**Exercise objective:**
Without carrying over a single picture, write out the records below exactly.

**Stored data:**
·····

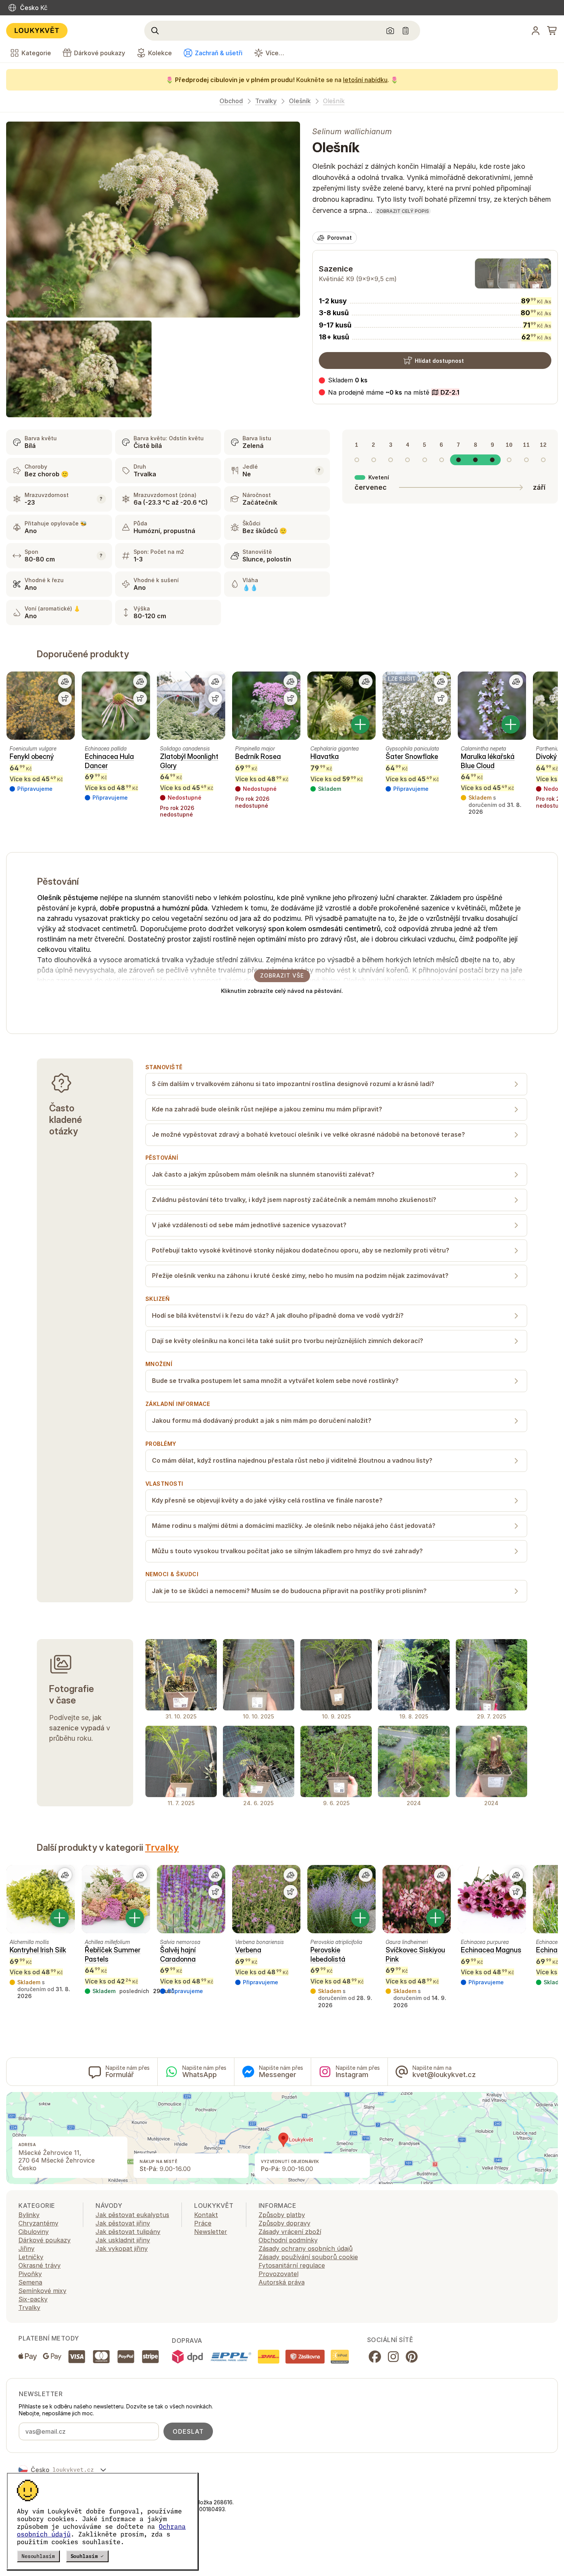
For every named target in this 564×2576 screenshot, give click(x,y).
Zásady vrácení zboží (290, 2231)
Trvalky (266, 101)
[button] (389, 392)
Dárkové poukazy (44, 2240)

·····

**Answer space:**
For every named target in this 564×2576 screenshot, give click(x,y).
Zásady vrácení zboží (290, 2231)
Trvalky (266, 101)
[button] (389, 392)
Dárkové poukazy (44, 2240)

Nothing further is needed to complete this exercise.